* Reading text *
____

# Normalizing and Creating a General Data Set
- Consumption we need to normalize somehow to MWh
    - [We can find energy conversions here](https://www.eia.gov/tools/faqs/faq.php?id=667&t=6)
    - The end result in `total_consumption` will be in MWh
    - This meets my expectations as I expect in a month millions of MWh to power an entire state
- Balance is actually pretty clean, we just have to aggregate somehow to the daily
- Weather is also relatively clean, I left some things the same depending on the downstream processing

In [59]:
import pandas as pd
import altair as alt
from statsmodels.graphics.tsaplots import plot_acf, plot_pacf

pd.set_option('display.max_columns', 500)
pd.set_option('future.no_silent_downcasting', True)
alt.data_transformers.enable("vegafusion")

DataTransformerRegistry.enable('vegafusion')

## Data Transforms

In [40]:
start_date = pd.to_datetime('2016-01-01')
coal = 0.88 * 2000 # kWh/pound * M/1000k * 2000pound/1ton * 1000thousand
nat_gas = 0.13 # kWh/cubic foot * M/1000k * 1000thousand
petrol_l = 12.90 / 42 # kWh/gallon * M/1000k * barrel/42gallon * 1000thousand
petrol_c = 1.18 * 2000 # kWh/pound * M/1000k * 2000pound/1ton * 1000thousand

In [54]:
balance = pd.read_csv("../../data/balance_sheet.csv", parse_dates=['data_date']) # megawatts
bcols = [
    'demand',
    'net_generation', 
    'total_interchange',	
    'net_generation_coal', 
    'net_generation_natural_gas', 
    'net_generation_nuclear',
    'net_generation_hydropower_and_pumped_storage', 
    'net_generation_solar', 
    'net_generation_wind', 
    'net_generation_other_fuel_sources'
]
balance[bcols] = balance[bcols].replace(',', '', regex=True).astype(int)
# balance.groupby('data_date')[bcols].mean().round(0).reset_index()
# balance.groupby([balance.data_date.dt.month, balance.data_date.dt.year])[bcols].mean().round(0)
# balance.groupby([balance.data_date.dt.day, balance.data_date.dt.month, balance.data_date.dt.year])[bcols].mean().round(0)

In [111]:
consumption = pd.read_csv("../../data/consumption_mi.csv", header=4).dropna(axis=0).drop(['units', 'source key'], axis=1)

____

[Rows on where the targets show up]

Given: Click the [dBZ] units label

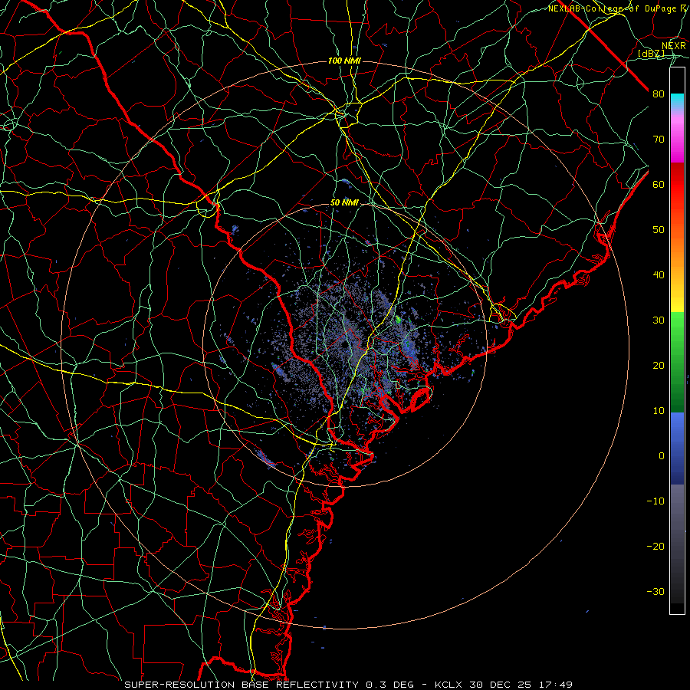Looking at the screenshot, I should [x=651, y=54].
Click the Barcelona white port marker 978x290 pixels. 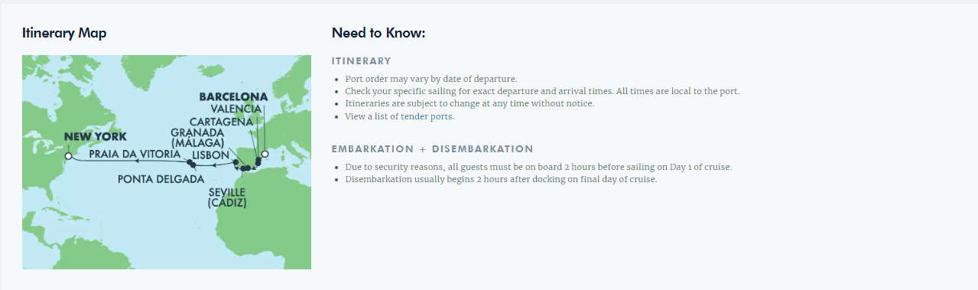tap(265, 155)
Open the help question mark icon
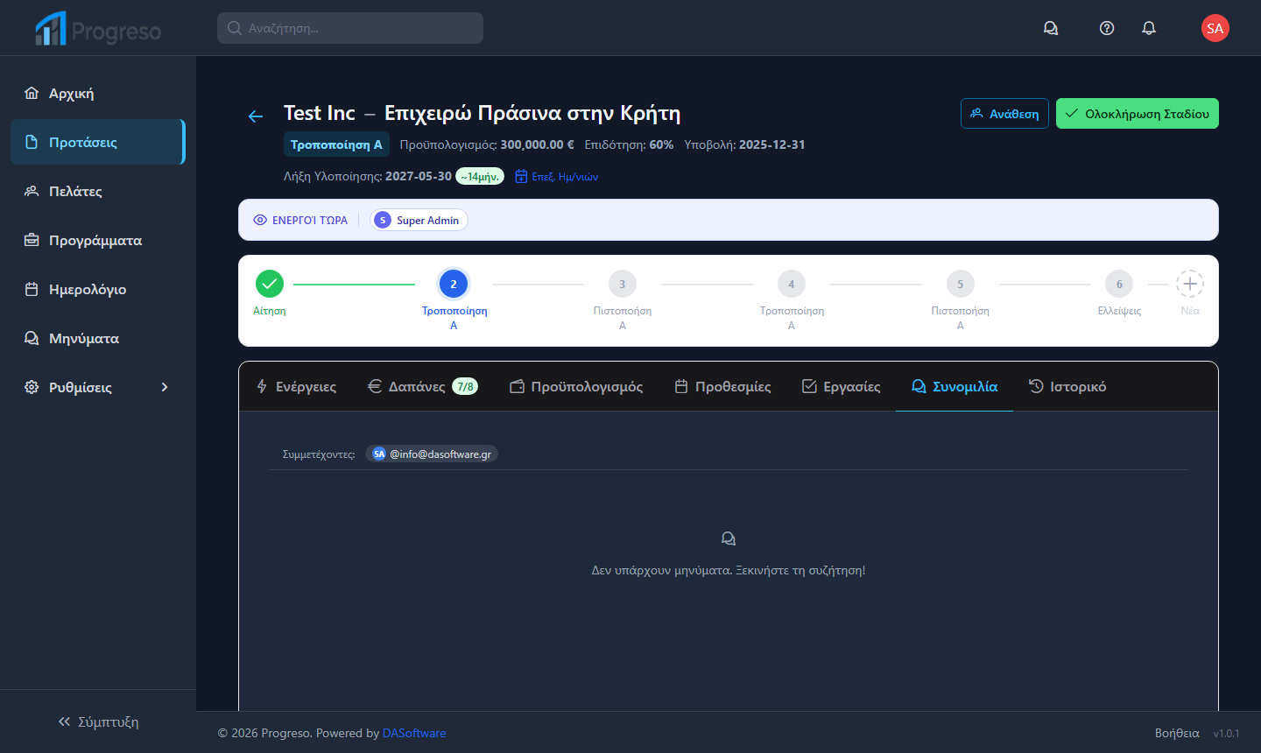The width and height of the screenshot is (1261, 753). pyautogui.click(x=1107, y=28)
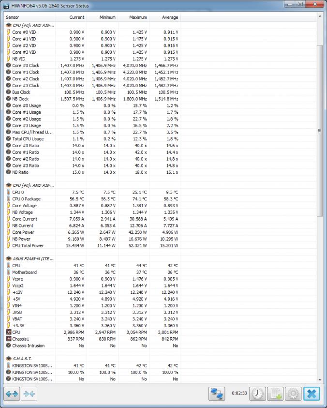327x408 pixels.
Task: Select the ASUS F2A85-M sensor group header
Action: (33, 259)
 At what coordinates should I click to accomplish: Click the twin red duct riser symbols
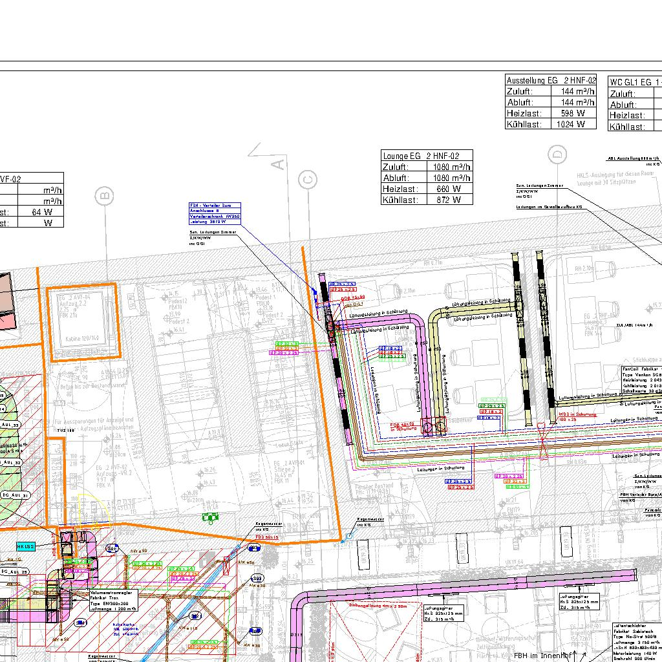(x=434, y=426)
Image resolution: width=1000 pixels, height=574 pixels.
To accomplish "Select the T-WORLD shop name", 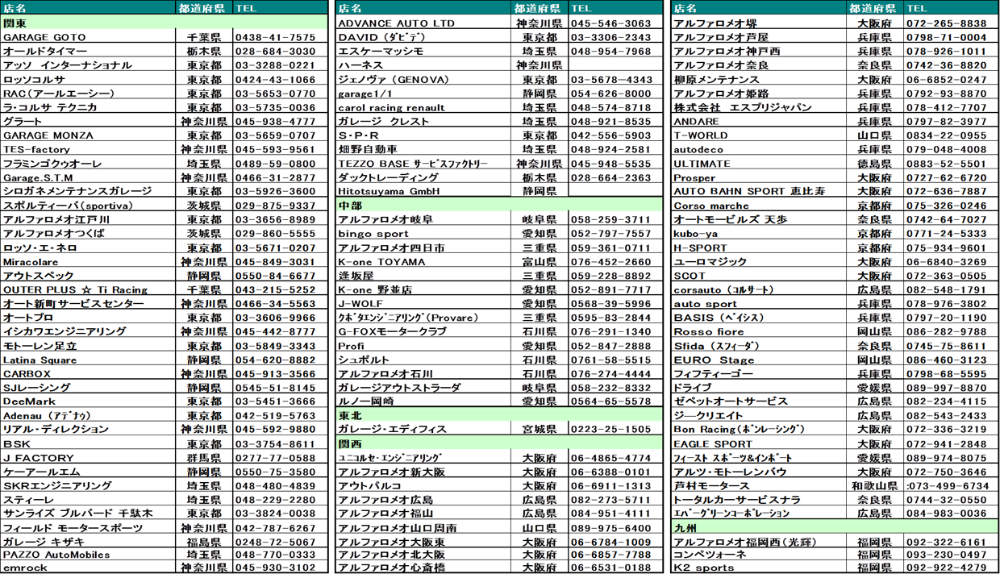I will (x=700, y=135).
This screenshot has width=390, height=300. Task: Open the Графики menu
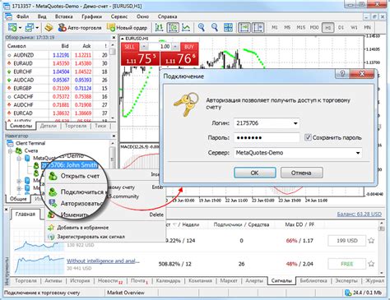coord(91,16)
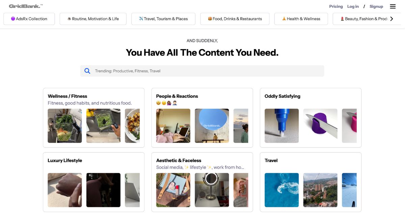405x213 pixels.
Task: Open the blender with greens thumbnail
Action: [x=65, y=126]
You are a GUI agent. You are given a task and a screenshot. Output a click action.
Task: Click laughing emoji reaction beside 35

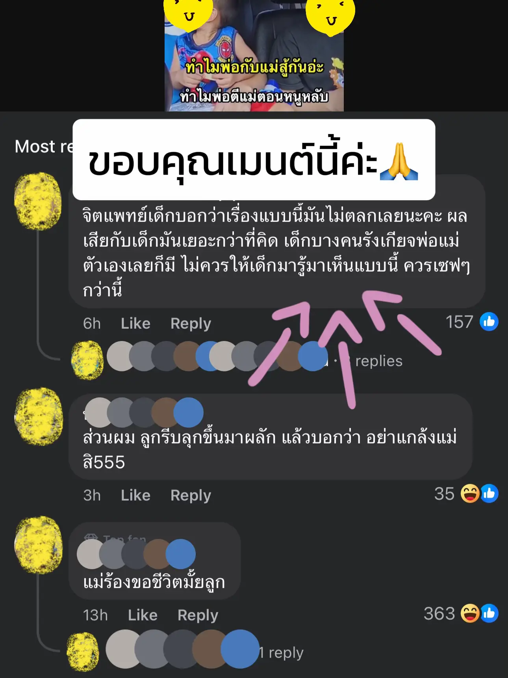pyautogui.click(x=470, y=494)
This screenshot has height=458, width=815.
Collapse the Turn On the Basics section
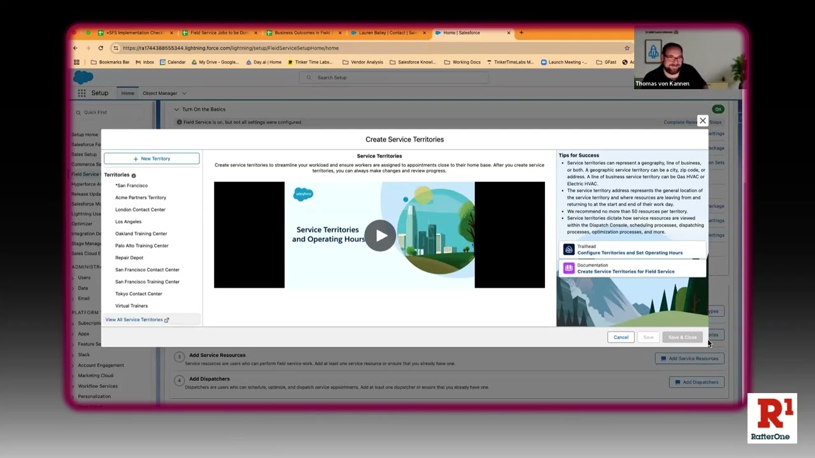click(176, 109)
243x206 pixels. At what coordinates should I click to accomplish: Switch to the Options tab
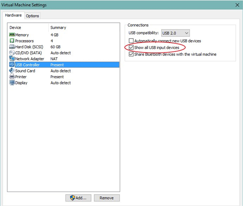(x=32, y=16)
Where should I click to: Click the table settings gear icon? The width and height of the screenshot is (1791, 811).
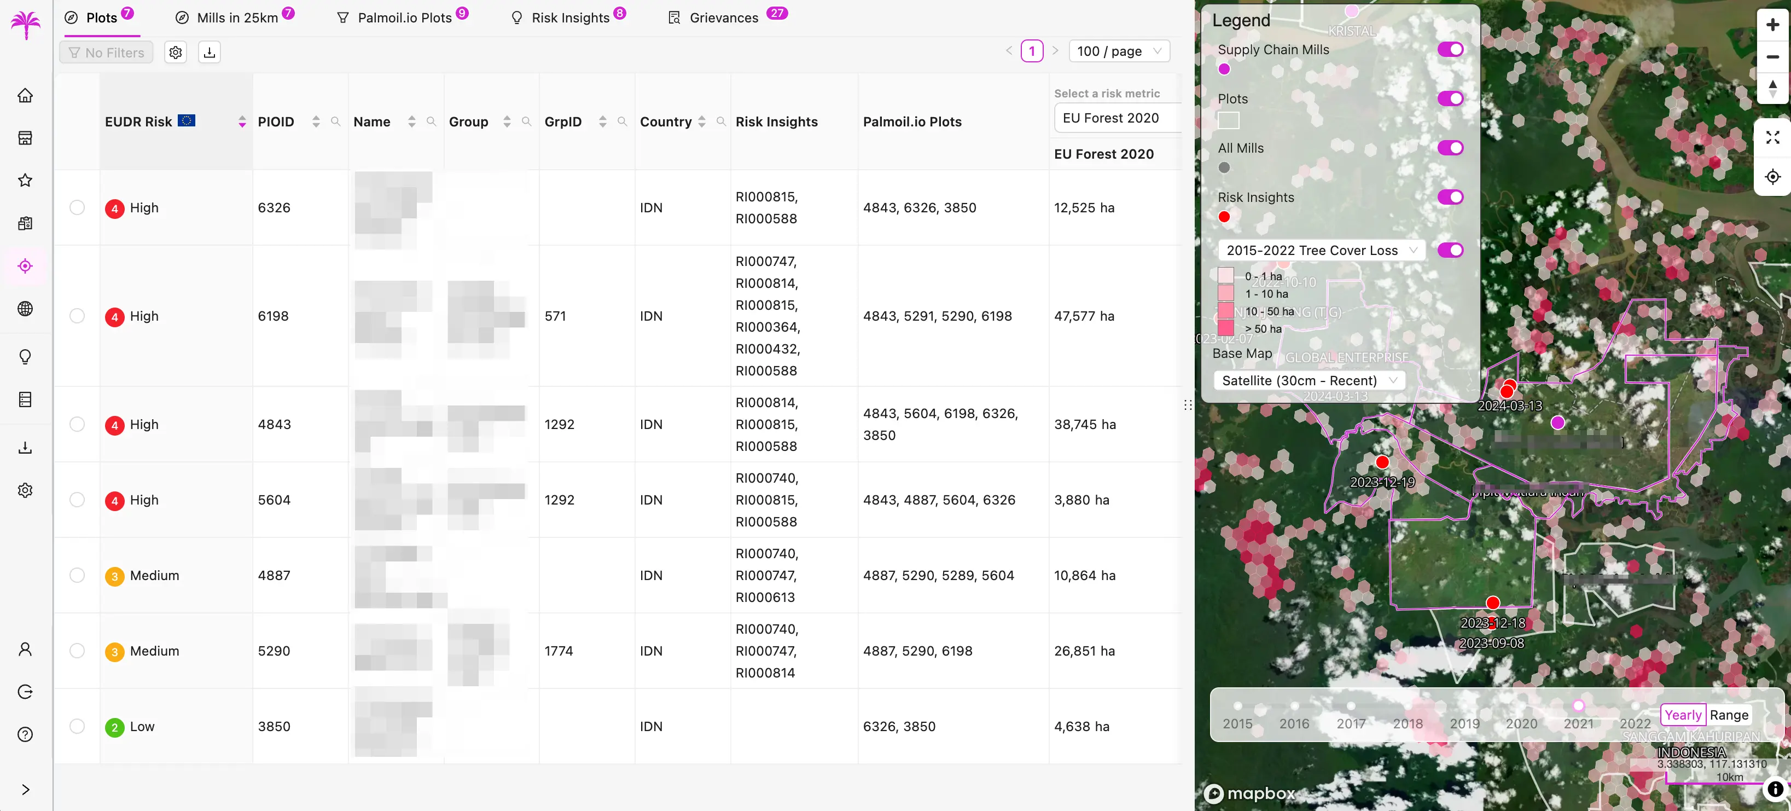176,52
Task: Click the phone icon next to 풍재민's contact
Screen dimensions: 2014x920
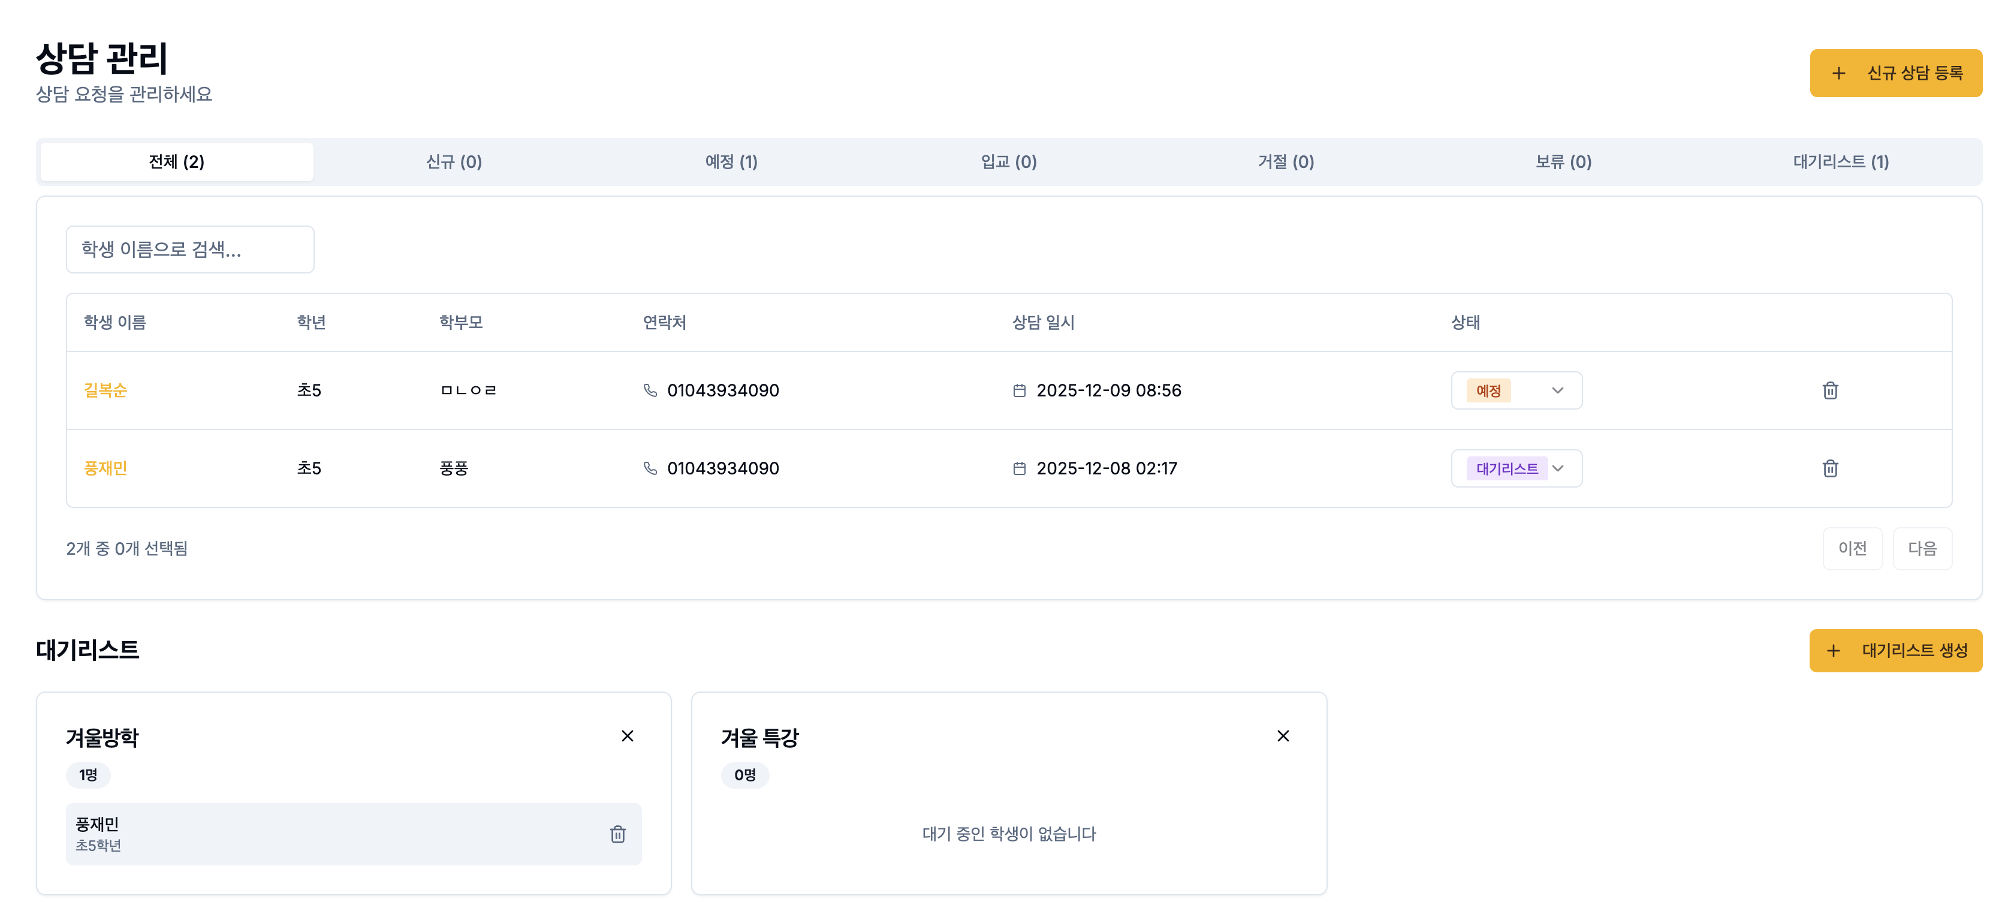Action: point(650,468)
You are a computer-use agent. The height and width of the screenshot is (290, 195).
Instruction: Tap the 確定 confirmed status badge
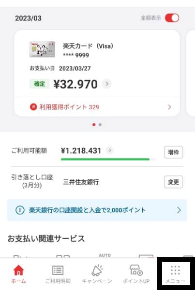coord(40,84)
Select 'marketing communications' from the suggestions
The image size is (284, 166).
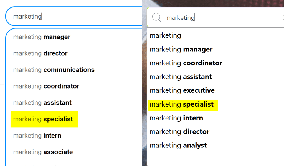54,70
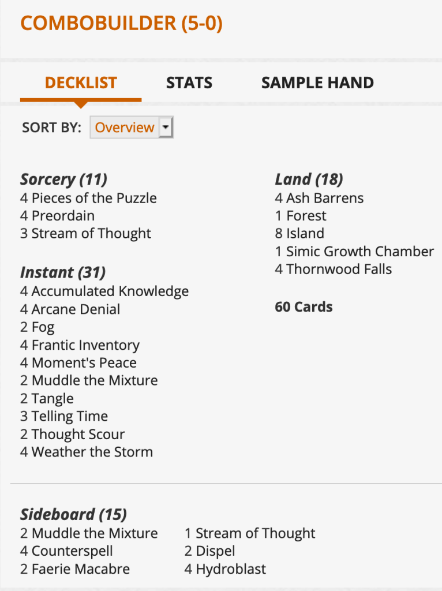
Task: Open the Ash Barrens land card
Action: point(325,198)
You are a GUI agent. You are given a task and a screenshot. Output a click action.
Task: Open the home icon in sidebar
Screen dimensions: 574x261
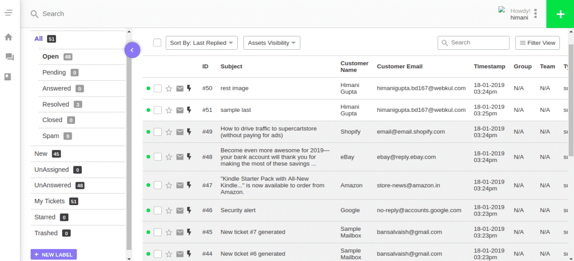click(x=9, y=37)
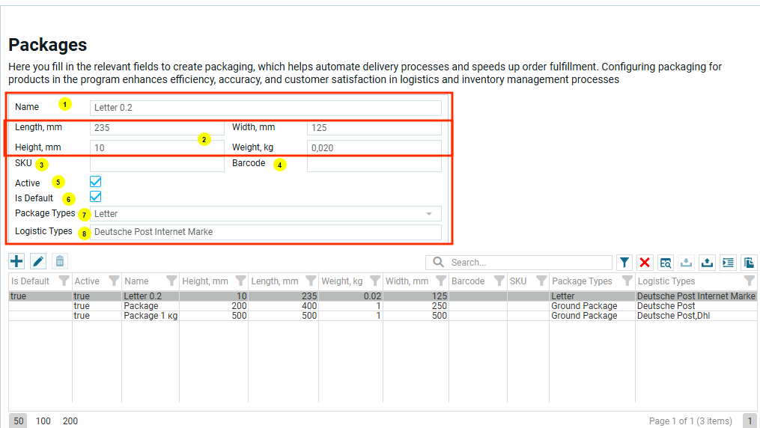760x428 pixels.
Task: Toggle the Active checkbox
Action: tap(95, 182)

____

* The tasks *
[1] From the notebook on normalizing energy data, give back word for word the stretch from "pd.set_option('display.max_columns', 500)" to "DataTransformerRegistry.enable('vegafusion')".
[2] Resume the notebook on normalizing energy data, starting right after its last line.

* Answers *
[1]
pd.set_option('display.max_columns', 500)
pd.set_option('future.no_silent_downcasting', True)
alt.data_transformers.enable("vegafusion")

DataTransformerRegistry.enable('vegafusion')

[2]
consumption['description'] = consumption['description'].apply(lambda row: '_'.join(row.split(': ')[1].split(' ')))
consumption = consumption.T
consumption.columns = consumption.iloc[0, :]
consumption = consumption.drop('description', axis=0).reset_index(names='date')
consumption['date'] = pd.to_datetime(consumption['date'], format='%b %Y')
consumption['petroleum_liquids'] = consumption['petroleum_liquids'].replace('NM', 0.0)
consumption['total_consumption'] = consumption['coal'].astype(float)*coal + \
    consumption['petroleum_liquids'].astype(float)*petrol_l + \
    consumption['petroleum_coke'].astype(float)*petrol_c + \
    consumption['natural_gas'].astype(float)*nat_gas
consumption[consumption['date'] >= date].to_csv("../../data/targets.csv")

In [91]:
weather = pd.read_csv("../../data/WeatherReport.csv", parse_dates=['DATE'])
wcols = [
    'DAPR',
    'MDPR',
    'PRCP',
    'SN52',
    'SN53',
    'SNOW',
    'SNWD',
    'SX52',
    'SX53',
    'TMAX',
    'TMIN',
    'TOBS',
    'WESD',
    'WSFG',
    'WT01',
    'WT03',
    'WT04',
    'WT05',
    'WT06',
    'WT11'
]
# weather.groupby([weather.DATE.dt.month, weather.DATE.dt.year])[wcols].mean()
# weather[wcols].describe()
# weather[weather['DATE'] >= date].groupby([weather.DATE.dt.day, weather.DATE.dt.month, weather.DATE.dt.year])[wcols].mean()

In [92]:
b = balance.groupby([balance.data_date.dt.day, balance.data_date.dt.month, balance.data_date.dt.year])[bcols] \
    .mean() \
    .round(0)
b.index = b.index.set_names(['day', 'month', 'year'])
b = b.reset_index()
b.insert(1, 'date', pd.to_datetime(b[['day', 'month', 'year']]))
b = b.drop(['day', 'month', 'year'], axis=1)

In [99]:
w = weather[weather['DATE'] >= date].groupby([weather.DATE.dt.day, weather.DATE.dt.month, weather.DATE.dt.year])[wcols] \
    .mean() \
    .round(0)
w.index = w.index.set_names(['day', 'month', 'year'])
w = w.reset_index()
w.insert(1, 'date', pd.to_datetime(w[['day', 'month', 'year']]))
w = w.drop(['day', 'month', 'year'], axis=1)

In [110]:
b.merge(w, on='date').sort_values('date').to_csv("../../data/features.csv")